# Notebook Instructions

1. If you are new to Jupyter notebooks, please go through this introductory manual <a href='https://quantra.quantinsti.com/quantra-notebook' target="_blank">here</a>.
1. Any changes made in this notebook would be lost after you close the browser window. **You can download the notebook to save your work on your PC.**
1. Before running this notebook on your local PC:<br>
i.  You need to set up a Python environment and the relevant packages on your local PC. To do so, go through the section on "**Run Codes Locally on Your Machine**" in the course.<br>
ii. You need to **download the zip file available in the last unit** of this course. The zip file contains the data files and/or python modules that might be required to run this notebook.

# Artificial Neural Networks Based Double Deep Q Learning Agents


In a reinforcement learning problem, except for the environment, the agent is the other cardinal part. In deep reinforcement learning, the agent is modelled using Artificial Neural Networks (ANNs). In this notebook, you will look at the Keras definitions of the two identical ANN-based agents which are used for creating the two Q-tables for Double Deep Q Learning architecture. Both of them are trained using different samples. This is done so that they can later be compared for value overestimation. This helps stabilise the learning process and helps make it fast.

In this notebook, you will perform the following steps:

1. [Import Modules](#modules)
1. [Read OHLCV data](#read)
2. [ANN hyperparameters](#hyper)
3. [Define ANNs for DDQN](#net)

<a id='modules'></a> 
## Import modules

First, we import the modules. We import the sequential model, the dense layer and stochastic gradient descent (sgd) optimizer from the Keras package. We also import the Game class from the quantra_reinforcement_learning module. 

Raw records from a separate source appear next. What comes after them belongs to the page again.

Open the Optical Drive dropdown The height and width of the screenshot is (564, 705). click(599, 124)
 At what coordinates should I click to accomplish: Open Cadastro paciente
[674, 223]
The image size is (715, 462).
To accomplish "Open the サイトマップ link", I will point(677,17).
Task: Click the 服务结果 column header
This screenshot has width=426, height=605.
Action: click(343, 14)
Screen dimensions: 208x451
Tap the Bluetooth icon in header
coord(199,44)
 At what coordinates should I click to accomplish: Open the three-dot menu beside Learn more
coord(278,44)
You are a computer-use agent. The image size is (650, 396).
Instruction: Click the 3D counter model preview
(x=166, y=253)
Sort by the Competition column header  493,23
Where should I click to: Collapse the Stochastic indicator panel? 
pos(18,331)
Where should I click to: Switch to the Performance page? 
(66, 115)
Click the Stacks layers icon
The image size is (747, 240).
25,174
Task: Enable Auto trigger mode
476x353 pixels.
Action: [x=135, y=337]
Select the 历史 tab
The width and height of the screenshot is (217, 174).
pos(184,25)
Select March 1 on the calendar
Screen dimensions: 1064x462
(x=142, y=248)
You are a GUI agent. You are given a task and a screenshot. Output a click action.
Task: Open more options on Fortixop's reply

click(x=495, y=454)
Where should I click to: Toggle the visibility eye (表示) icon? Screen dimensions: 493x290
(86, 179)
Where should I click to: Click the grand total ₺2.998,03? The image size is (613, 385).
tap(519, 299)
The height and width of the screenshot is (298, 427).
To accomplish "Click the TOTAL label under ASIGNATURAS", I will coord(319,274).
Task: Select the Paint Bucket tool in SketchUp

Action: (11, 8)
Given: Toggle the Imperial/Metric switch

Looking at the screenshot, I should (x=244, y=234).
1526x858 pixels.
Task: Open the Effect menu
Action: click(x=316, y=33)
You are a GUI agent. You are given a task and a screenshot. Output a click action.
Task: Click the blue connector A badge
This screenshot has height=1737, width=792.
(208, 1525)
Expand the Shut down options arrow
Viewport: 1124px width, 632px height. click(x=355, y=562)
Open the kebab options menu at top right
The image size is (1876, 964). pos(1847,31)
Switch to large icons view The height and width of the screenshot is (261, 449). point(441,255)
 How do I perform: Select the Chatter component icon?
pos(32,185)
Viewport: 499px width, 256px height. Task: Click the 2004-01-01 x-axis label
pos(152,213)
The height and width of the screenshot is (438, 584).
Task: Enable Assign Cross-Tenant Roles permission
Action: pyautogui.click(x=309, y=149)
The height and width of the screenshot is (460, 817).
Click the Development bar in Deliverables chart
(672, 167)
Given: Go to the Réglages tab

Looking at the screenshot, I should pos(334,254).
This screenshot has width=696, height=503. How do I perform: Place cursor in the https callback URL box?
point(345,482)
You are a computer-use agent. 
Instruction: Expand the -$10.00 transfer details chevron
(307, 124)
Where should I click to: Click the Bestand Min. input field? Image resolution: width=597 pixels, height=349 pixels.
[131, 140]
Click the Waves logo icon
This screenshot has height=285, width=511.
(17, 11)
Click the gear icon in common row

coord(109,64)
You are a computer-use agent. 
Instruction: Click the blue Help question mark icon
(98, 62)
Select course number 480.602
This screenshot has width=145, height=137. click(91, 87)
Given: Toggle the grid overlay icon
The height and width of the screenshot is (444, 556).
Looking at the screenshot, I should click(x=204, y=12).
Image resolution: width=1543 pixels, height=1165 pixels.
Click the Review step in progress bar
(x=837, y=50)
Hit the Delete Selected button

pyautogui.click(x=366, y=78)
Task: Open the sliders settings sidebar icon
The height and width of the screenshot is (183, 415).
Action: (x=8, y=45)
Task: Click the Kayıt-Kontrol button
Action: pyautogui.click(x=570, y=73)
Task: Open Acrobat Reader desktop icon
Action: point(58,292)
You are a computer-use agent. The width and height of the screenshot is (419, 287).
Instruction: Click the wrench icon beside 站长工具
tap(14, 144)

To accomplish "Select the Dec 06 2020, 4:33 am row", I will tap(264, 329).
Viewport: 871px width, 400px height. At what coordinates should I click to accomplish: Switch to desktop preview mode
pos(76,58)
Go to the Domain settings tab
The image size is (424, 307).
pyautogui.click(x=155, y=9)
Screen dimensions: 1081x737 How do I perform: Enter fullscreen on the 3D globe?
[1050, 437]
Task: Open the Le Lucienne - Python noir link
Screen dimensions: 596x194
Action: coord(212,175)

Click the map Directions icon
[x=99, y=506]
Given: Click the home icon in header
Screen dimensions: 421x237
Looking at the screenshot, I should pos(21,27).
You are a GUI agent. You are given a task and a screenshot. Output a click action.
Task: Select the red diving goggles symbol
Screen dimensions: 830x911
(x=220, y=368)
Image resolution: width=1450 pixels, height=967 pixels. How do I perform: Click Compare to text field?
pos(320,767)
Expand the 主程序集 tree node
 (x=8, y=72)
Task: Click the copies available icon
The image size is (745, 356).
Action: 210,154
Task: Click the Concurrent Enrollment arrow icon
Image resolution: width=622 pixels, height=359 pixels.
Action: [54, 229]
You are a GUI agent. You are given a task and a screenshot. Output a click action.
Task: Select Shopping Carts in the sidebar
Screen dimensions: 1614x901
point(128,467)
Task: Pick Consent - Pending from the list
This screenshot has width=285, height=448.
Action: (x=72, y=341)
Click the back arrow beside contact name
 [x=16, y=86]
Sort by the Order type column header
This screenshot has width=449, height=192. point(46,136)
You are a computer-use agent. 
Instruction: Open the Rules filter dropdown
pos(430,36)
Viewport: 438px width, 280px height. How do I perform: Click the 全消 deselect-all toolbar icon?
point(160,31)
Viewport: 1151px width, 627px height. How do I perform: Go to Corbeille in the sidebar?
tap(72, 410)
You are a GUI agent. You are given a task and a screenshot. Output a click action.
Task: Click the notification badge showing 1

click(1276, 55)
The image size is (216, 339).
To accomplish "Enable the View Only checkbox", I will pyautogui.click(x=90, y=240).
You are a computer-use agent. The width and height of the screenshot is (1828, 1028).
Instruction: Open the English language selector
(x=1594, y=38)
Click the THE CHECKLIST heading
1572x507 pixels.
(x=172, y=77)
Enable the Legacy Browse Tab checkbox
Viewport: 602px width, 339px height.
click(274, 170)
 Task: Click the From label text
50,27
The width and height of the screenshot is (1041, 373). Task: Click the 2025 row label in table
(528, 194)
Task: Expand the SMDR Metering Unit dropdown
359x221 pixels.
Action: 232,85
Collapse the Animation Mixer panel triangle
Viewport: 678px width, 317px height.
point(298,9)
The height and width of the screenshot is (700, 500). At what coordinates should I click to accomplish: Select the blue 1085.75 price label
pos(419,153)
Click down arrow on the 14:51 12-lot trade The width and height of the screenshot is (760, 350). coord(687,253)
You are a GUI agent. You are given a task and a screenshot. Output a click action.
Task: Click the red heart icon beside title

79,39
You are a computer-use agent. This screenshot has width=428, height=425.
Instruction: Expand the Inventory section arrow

You can find the `quantra_reinforcement_learning` module from the last section of this course '**Python Codes and Data**' unit.

In [1]:
# Import pandas
import pandas as pd

# To suppress GPU related warnings
import os
os.environ['TF_CPP_MIN_LOG_LEVEL'] = '3'

# Import Sequential model
from tensorflow.keras import Sequential

# Import dense layers
from tensorflow.keras.layers import Dense

# Import stochastic gradient descent optimizer
from tensorflow.keras.optimizers import SGD

# Appends new file paths to import modules
import sys
sys.path.append("..")

from data_modules.quantra_reinforcement_learning import Game
from data_modules.quantra_reinforcement_learning import reward_exponential_pnl

<a id='read'></a> 
## Read price data

In [2]:
# The data is stored in the directory 'data'
path = '../data_modules/'

# Read 5 mins price data
bars5m = pd.read_pickle(path + 'PriceData5m.bz2')

bars5m.head()

Unnamed: 0_level_0,open,high,low,close,volume
Time,Unnamed: 1_level_1,Unnamed: 2_level_1,Unnamed: 3_level_1,Unnamed: 4_level_1,Unnamed: 5_level_1
2010-01-04 09:35:00-05:00,91.711,91.809,91.703,91.76,4448908.0
2010-01-04 09:40:00-05:00,91.752,91.973,91.752,91.932,4380988.0
2010-01-04 09:45:00-05:00,91.94,92.022,91.928,92.005,2876633.0
2010-01-04 09:50:00-05:00,92.005,92.177,91.973,92.177,4357079.0
2010-01-04 09:55:00-05:00,92.168,92.177,92.038,92.079,2955068.0


<a id='hyper'></a> 
## ANN hyperparameters 

In the initialisations below, we define the various hyperparameters used by the ANNs.

In [3]:
# Create a dictionary to store the configuration
rl_config = {}

# LEARNING_RATE: This is the multiplier for the steps of the gradient
# This tells us how fast the optimizer will reach an optima
rl_config['LEARNING_RATE'] = 0.05

# LOSS_FUNCTIO: The function to quantify how much predictions are away from ground truth
rl_config['LOSS_FUNCTION'] = 'mse'

# ACTIVATION_FUN: The function that adds non-linearity to predictions for fitting complex curves
rl_config['ACTIVATION_FUN'] = 'relu'

# NUM_ACTIONS: Number of actions the agent can take; Buy, sell and hold
rl_config['NUM_ACTIONS'] = 3

# BATCH_SIZE: The number of samples being trained on at a given time
rl_config['BATCH_SIZE'] = 1

# HIDDEN_MULT: Relative size of the input and the hidden layer
rl_config['HIDDEN_MULT'] = 2

<a id='net'></a> 
## Define ANNs for DDQN

In the code below we define two multi-layer perceptrons. In a multi-layer perceptron, the data is passed into the neural network only once. The error is calculated and the feedback is given back from the last to the first layers. There is only one propagation of error or feedback backwards. This is called backpropagation.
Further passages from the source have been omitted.